Anni fa ci aveva colpito con la feroce drammaticità di Bash: tre storie estreme, violente e attuali nelle quali si riconosceva lo spirito più dirompente della tragedia classica. Adesso Neil LaBute - quarantaduenne autore di teatro e cinema originario dello Utah (tra i suoi film Nella società degli uomini, Amici & Vicini) - torna sulla scena italiana, complice ancora una volta la passione di un regista molto attento al contemporaneo come Marcello Cotugno, con un testo che sembra inclinare per registri brillanti e romantici ma che, in realtà, usa questi registri semplicemente per ribaltarli nel finale. Per asservirli a un coup de théâtre dai risvolti inquietanti, facendoci riflettere su temi forti come la manipolazione della volontà, la forza persuasiva dei sentimenti, la degenerazione dell’arte, il sempre più labile confine tra verità e finzione. The Shape of Thing (La forma delle cose) si intitola questa commedia (la traduce Masolino D’Amico) nella quale Cotugno dirige, con notevole chiarezza d’intenti, un cast di giovani interpreti formato da Lorenzo Lavia, Federica Di Martino, Fulvio Pepe e Ilaria Falini. Icone emblematiche di un universo giovanile confuso ed emotivamente instabile sconquassato dall’avida creatività di un’artista priva di scrupoli.
Evelyn (Di Martino) studia arte all’università. Estremista e caparbia, conduce la sua personale battaglia contro il bigotto puritanesimo di una cittadina americana sfregiando la statua di un nudo maschile alla quale una foglia di fico posticcia copre le parti intime. La sua bravata le offre l’opportunità di incontrare Adam (Lavia), ingenuo custode del museo che, impacciato e timido, lei riuscirà a trasformare in poco tempo in un ragazzo emancipato e alla moda.
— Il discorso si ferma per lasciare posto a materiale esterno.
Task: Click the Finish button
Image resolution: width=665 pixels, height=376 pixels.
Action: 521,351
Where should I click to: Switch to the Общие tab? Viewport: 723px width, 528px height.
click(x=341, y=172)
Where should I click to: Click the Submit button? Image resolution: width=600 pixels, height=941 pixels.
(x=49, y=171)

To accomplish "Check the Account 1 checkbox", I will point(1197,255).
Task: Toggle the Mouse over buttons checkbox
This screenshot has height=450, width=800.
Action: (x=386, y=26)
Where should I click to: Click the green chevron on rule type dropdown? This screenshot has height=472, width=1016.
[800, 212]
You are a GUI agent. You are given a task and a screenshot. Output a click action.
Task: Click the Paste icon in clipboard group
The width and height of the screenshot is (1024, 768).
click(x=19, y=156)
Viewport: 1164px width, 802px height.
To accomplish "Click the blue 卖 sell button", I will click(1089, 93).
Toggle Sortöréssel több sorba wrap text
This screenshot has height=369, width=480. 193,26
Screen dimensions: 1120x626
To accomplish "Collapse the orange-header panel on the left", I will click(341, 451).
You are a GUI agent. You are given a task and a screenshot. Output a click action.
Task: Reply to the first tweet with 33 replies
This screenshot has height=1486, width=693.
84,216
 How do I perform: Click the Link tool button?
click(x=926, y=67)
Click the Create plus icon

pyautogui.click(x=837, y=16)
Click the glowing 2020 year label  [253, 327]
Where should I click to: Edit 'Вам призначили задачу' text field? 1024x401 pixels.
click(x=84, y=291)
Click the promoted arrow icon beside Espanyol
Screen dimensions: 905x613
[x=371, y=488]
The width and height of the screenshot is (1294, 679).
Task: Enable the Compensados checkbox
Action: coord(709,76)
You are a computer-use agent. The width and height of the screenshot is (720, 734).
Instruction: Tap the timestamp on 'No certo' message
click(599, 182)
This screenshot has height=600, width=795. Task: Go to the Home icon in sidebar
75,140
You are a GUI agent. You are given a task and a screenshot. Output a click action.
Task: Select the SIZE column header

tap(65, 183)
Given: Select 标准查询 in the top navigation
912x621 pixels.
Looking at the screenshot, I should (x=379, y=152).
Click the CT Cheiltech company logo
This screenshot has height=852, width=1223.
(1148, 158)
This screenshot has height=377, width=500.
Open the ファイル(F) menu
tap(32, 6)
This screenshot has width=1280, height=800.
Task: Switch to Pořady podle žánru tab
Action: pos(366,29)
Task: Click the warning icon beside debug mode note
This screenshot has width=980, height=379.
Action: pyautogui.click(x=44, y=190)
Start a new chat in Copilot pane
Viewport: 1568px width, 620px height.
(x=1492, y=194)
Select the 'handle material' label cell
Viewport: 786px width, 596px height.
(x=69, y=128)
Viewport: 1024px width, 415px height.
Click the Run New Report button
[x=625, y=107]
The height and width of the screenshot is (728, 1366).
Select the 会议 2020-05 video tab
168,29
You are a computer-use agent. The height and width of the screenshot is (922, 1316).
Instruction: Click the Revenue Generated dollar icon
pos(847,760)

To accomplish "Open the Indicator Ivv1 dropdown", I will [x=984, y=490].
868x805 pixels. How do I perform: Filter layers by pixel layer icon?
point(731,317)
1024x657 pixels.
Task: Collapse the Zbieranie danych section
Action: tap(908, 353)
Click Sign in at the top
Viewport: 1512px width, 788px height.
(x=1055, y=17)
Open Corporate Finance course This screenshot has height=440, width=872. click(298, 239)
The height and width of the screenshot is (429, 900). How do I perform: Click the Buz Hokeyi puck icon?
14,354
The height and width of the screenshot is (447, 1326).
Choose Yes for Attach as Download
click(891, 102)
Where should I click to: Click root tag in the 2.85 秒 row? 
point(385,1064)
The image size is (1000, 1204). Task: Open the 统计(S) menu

Cosa che riaccenderà la passione di una vezzosa ex (Jenny/Falini) - ormai fidanzata del migliore amico di Adam (Philip/Pepe) ma attratta da quel «nuovo» vecchio amore lasciato grasso e goffo e ritrovato in smagliante forma - e provocherà la rottura dell’amicizia tra i due ragazzi.
Se la trama si fermasse qui, sembrerebbe un’ordinaria commedia di oggi tesa a indagare relazioni, conflitti e desideri fin troppo comuni. La cose, invece, stanno in tutt’altro modo perché quel «nuovo» Adam - lo scopriremo solo alla fine - è in realtà l’opera d’arte vivente che Evelyn dichiara pubblicamente di aver forgiato, attraverso il suo amore e le sue parole, al fine di presentarla come tesi di laurea e di analizzarla come caso esemplare di «malleabilità della volontà umana». Dunque: un esperimento camuffato da teoria estetica. Un inganno travestito da furore artistico. E sotto sotto serpeggia il demone dell’apparenza e della vacua superficialità dei rapporti umani. Cotugno racconta questo spaccato odierno con piglio, mettendo a segno una regia sobria ma mossa che evoca le installazioni di arte contemporanea e gli immaginari propri della net generation e alterna vari ambienti con cambi di scena quasi «epici», dove gli interpreti escono dai rispettivi ruoli e ballano su musiche di tendenza. Nel complesso si tratta di uno spettacolo godibile, diverso dal solito e intelligente.
Al Piccolo Eliseo fino al 18 dicembre.